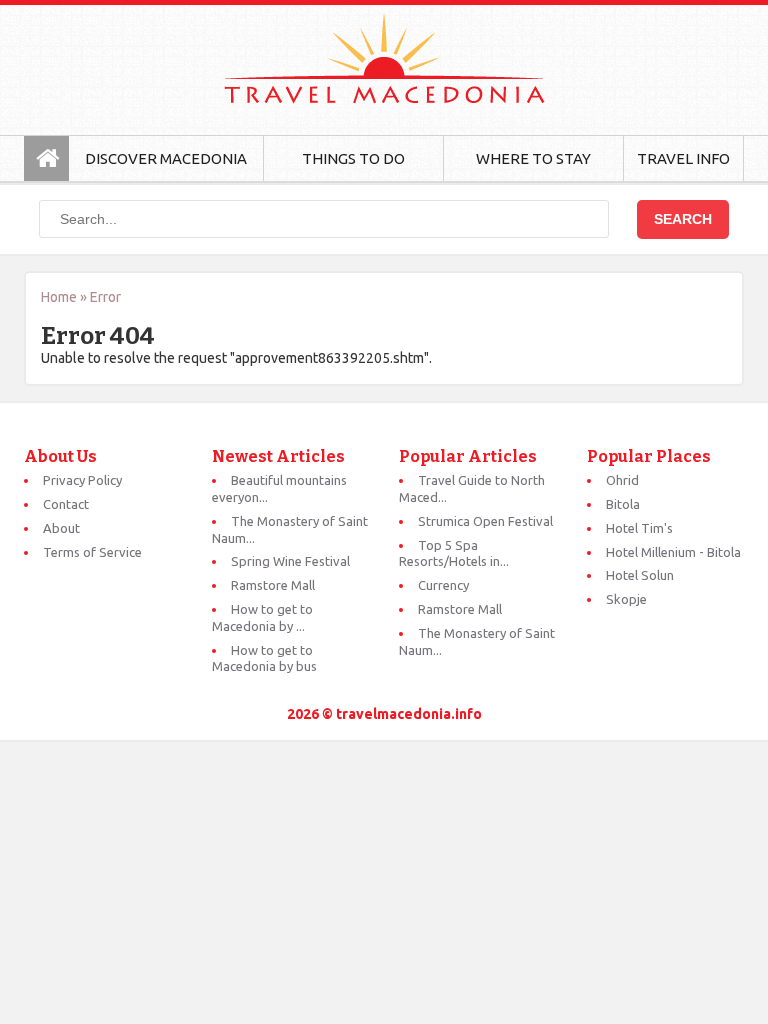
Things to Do (353, 158)
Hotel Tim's (639, 528)
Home (59, 297)
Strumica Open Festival (485, 521)
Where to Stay (533, 158)
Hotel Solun (640, 575)
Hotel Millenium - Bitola (673, 552)
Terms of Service (92, 552)
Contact (66, 504)
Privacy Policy (82, 480)
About (61, 528)
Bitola (623, 504)
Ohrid (622, 480)
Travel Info (683, 158)
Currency (443, 585)
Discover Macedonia (166, 158)
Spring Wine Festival (290, 561)
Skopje (626, 599)
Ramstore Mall (273, 585)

[Exercise]:
Taking the material above one line at a time, count the lines that include "Hotel" as a word or string, and give only that number.

[Task result]:
3